Советское кино, как мне думается, умирало параллельно с Советским Союзом. То есть когда сама идея Союза Советских стала откровенно изживать себя, и оттуда, сверху нам бросили последний спасательный круг под названием «Перестройка» (который тоже, кстати, оказался дырявым), общество день за днем обнаруживало себя в странном, подвешенном состоянии. Оно превратилось в какое-то марево, неподвижно висящее в воздухе, в то время как страна что-то активно вроде бы строила и даже вроде бы перестраивала. Я прекрасно помню это странное время. Мои родители говорили тогда: «Это так страшно, когда страна еще не рухнула, но уже кончилась».
Советский кинематограф постигла та же участь—он еще не рухнул, но было очевидно, что в качестве советского он уже кончился. И если года 1986-й, 1987-й и 1988-й еще могли произвести на свет более или менее достойные фильмы, то 1989-й и 1990-й—уже нет. Во всяком случае, хорошие картины в эти годы—явление единичное; это исключение, а не правило. В целом же началась еще советская, но уже чернуха.

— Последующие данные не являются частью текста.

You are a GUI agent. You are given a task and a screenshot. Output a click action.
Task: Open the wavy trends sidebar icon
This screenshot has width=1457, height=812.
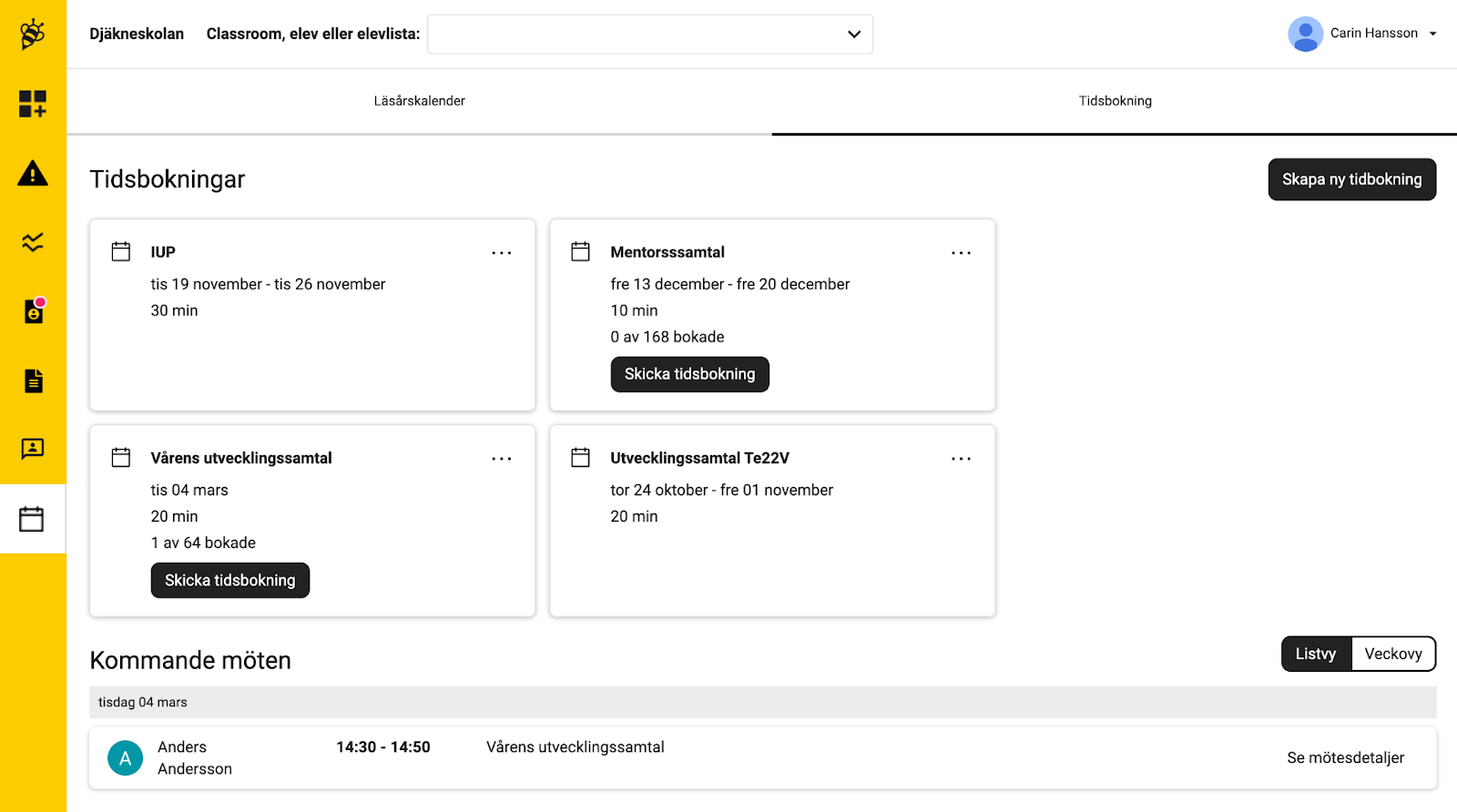33,242
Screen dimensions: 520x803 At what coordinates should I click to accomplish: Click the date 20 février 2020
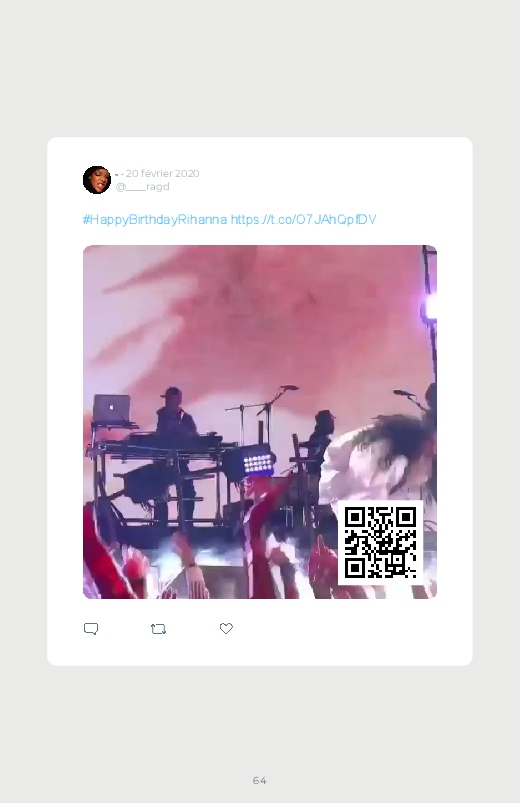tap(162, 174)
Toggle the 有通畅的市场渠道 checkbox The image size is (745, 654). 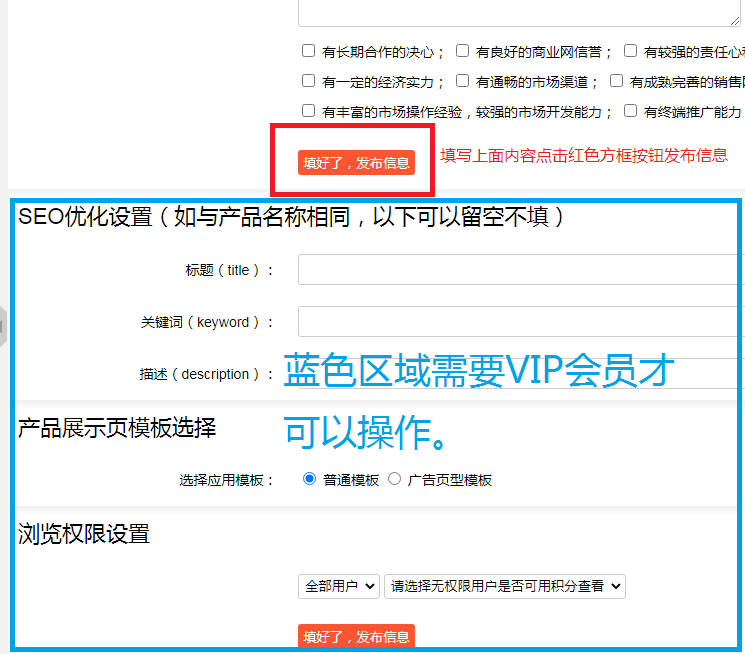463,81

Для меня—человека, оглядывающегося на 1990-е годы всего-навсего из 2000-х, наше кино умерло как раз в 1989 году, и было безнадежно мертвым вплоть до 1994. А с 1995-96 оно медленно и постепенно стало подниматься на ноги—робко и пошатываясь, словно новорожденный жеребенок. Но теперь наше новорожденное кино было уже российским. И формально, и исторически, и эстетически.
Король умер. Да здравствует король!
Практически все 1990-е годы ушли на то, чтобы возродить и достойно оборудовать кинотеатры, заново изобрести систему проката, научиться закупать «нужные» фильмы, наладить фестивальное движение... И главное: доказать (самим себе и остальному киномиру), что русское кино все-таки существует и в перспективе даже может собирать залы.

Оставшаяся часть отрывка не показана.